Reading the Worksheet List
The Excel ACE provider exposes worksheets as tables. A small helper queries the schema collection for the workbook and returns the worksheet names as a string array. The Excel 2007 driver has to be installed on the machine that runs the compile.
<#@ template language="C#" tier="2" #>
<#@ import namespace="System.Data" #>
<#@ import namespace="System.Data.OleDb" #>
<#
var connectionString =
"Provider=Microsoft.ACE.OLEDB.12.0;Data Source=C:\\inbound\\RegionalAccidents.xlsx;Extended Properties=\"Excel 12.0;HDR=YES\";";
var worksheetCollection = new List<string>();
using (var excelConnection = new OleDbConnection(connectionString))
{
excelConnection.Open();
var schemaTable = excelConnection.GetOleDbSchemaTable(
OleDbSchemaGuid.Tables, new object[] { null, null, null, "TABLE" });
foreach (DataRow row in schemaTable.Rows)
{
worksheetCollection.Add(row["TABLE_NAME"].ToString());
}
}
#>
After this block runs, 'worksheetCollection' contains every worksheet name in the workbook, with the trailing dollar sign included.
Emitting One Data Flow per Worksheet
A 'foreach' loop over the worksheet names produces a data flow per sheet. The 'Replace' call in the source name strips the trailing dollar sign so the data flow names look natural in the SSIS designer. The shared destination is named once and reused across every data flow.
<Biml xmlns="http://schemas.varigence.com/biml.xsd">
<Connections>
<ExcelConnection Name="RegionalAccidentsBook"
ConnectionString="<#=connectionString#>" />
<OleDbConnection Name="WarehouseDb"
ConnectionString="Data Source=localhost;Initial Catalog=AnalyticsDb;Integrated Security=SSPI;Provider=SQLNCLI11.1;" />
</Connections>
<Packages>
<Package Name="LoadRegionalAccidents" ConstraintMode="Linear"
ProtectionLevel="DontSaveSensitive">
<Tasks>
<# foreach (var worksheet in worksheetCollection) { #>
<Dataflow Name="DFT_<#=worksheet.Replace("$", "")#>">
<Transformations>
<ExcelSource Name="SRC_<#=worksheet.Replace("$", "")#>"
ConnectionName="RegionalAccidentsBook">
<DirectInput>SELECT * FROM [<#=worksheet#>]</DirectInput>
</ExcelSource>
<OleDbDestination Name="DST_RegionalAccidents"
ConnectionName="WarehouseDb">
<ExternalTableOutput Table="dbo.RegionalAccidents" />
</OleDbDestination>
</Transformations>
</Dataflow>
<# } #>
</Tasks>
</Package>
</Packages>
</Biml>
The Excel source uses 'DirectInput' with a SELECT statement that references the worksheet by its bracketed name.
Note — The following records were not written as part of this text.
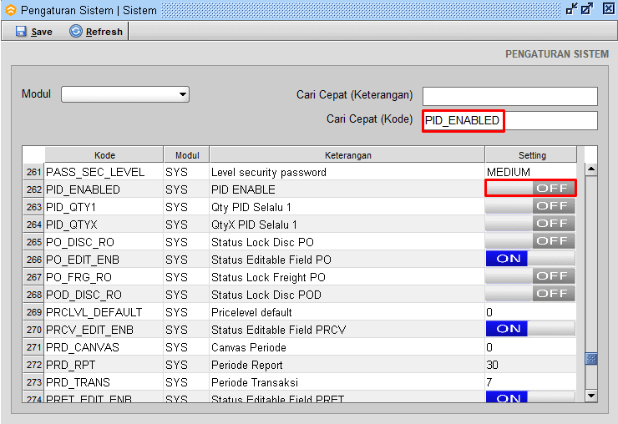The height and width of the screenshot is (424, 618).
Task: Click the Keterangan column header
Action: [347, 155]
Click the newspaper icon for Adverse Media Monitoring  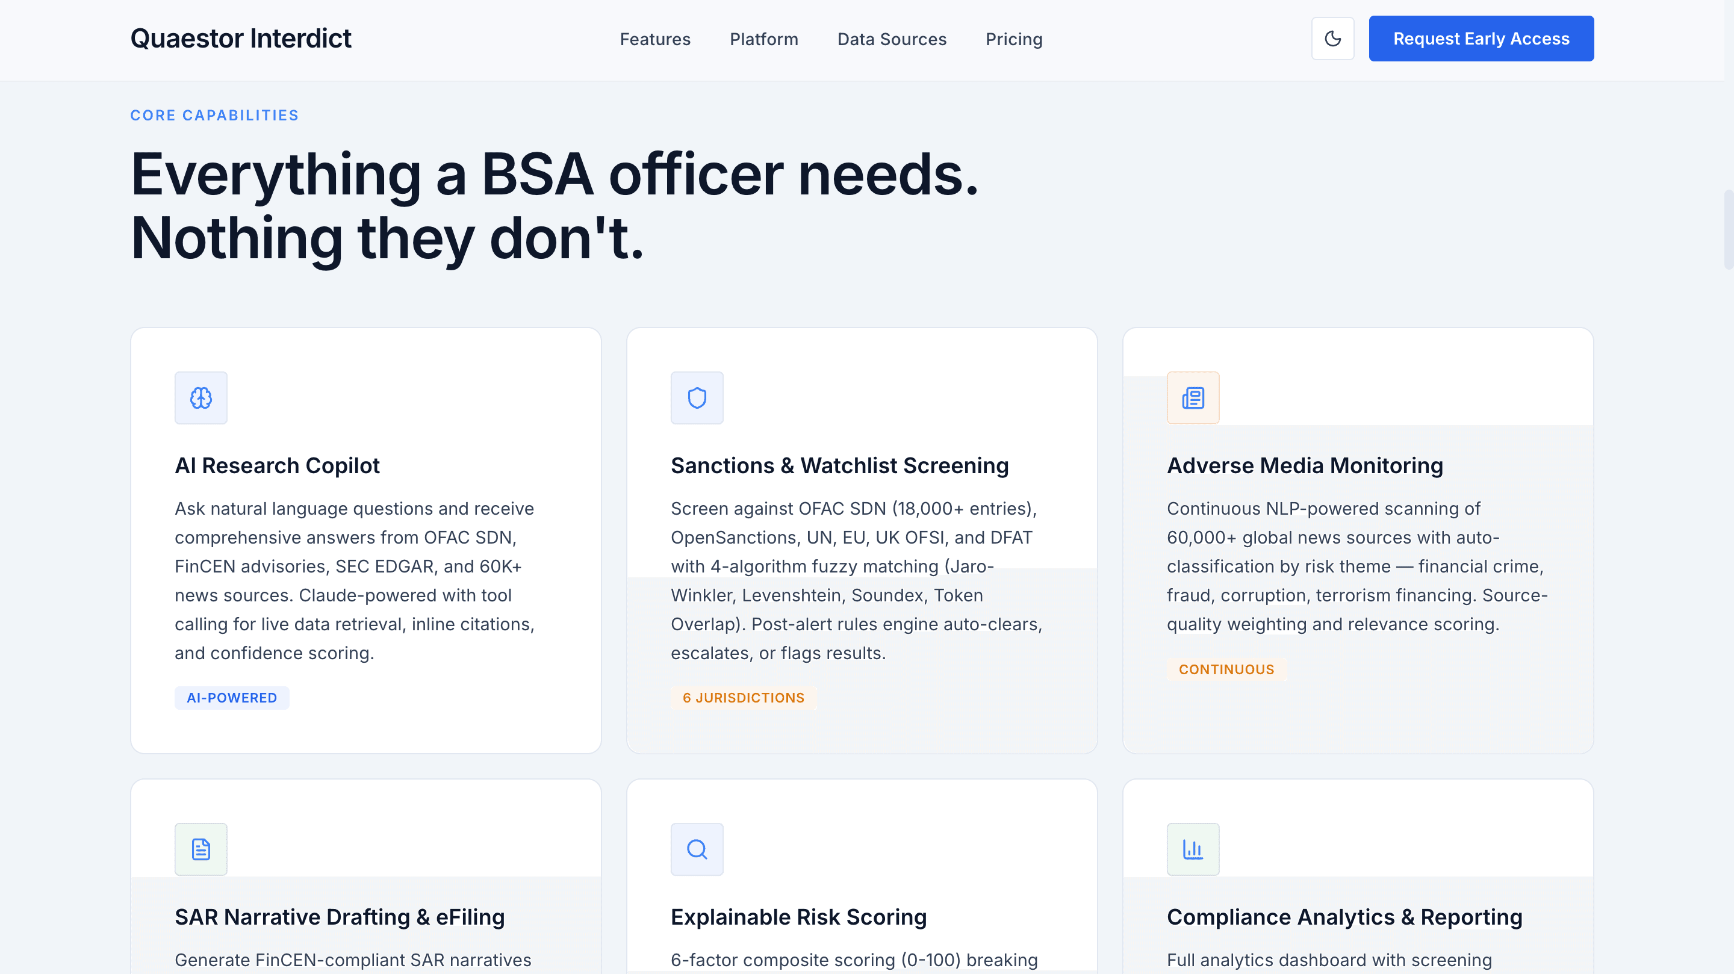click(1193, 398)
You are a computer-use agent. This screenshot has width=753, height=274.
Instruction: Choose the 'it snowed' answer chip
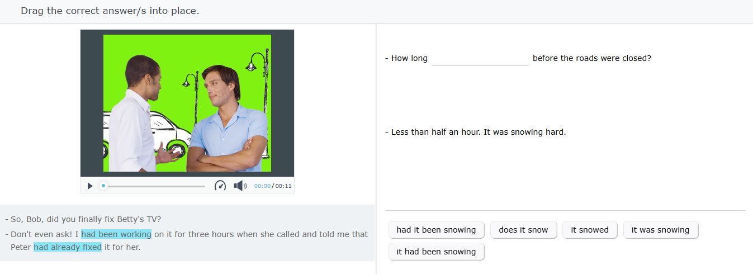[x=590, y=230]
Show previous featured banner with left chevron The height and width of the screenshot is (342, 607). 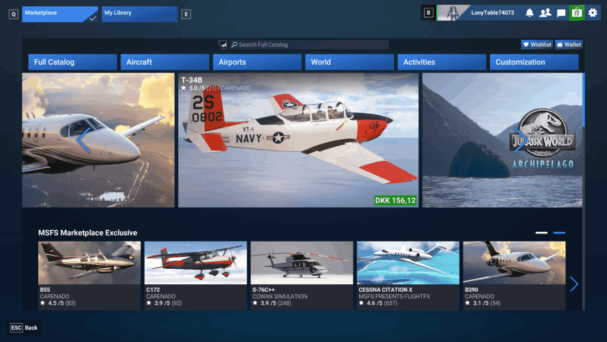(x=83, y=140)
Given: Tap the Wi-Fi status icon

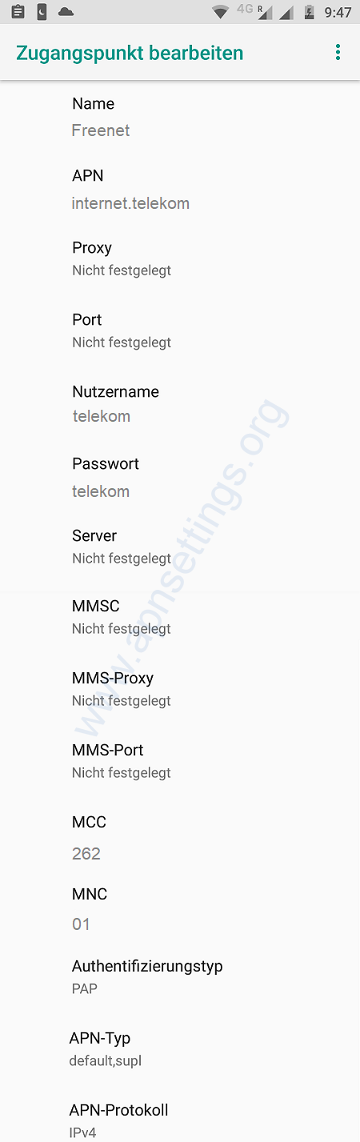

The destination omits explicit column mappings; Biml falls back to automatic name based mapping, which lets the same destination accept rows from worksheets that have a slightly different column set as long as the column names match the destination.
Trade Offs
A single package per workbook with one data flow per worksheet keeps the SSIS catalog tidy and makes a single restart point for the whole load. A per worksheet package is sometimes preferable: error isolation is easier and individual worksheets can be rerun on demand. Both shapes are minor variations of this template; the choice is a matter of taste and operational requirements.
The pattern works for any workbook whose worksheets share a roughly compatible structure. Replace the workbook path and the destination table, regenerate, and the same template loads a different multi sheet workbook.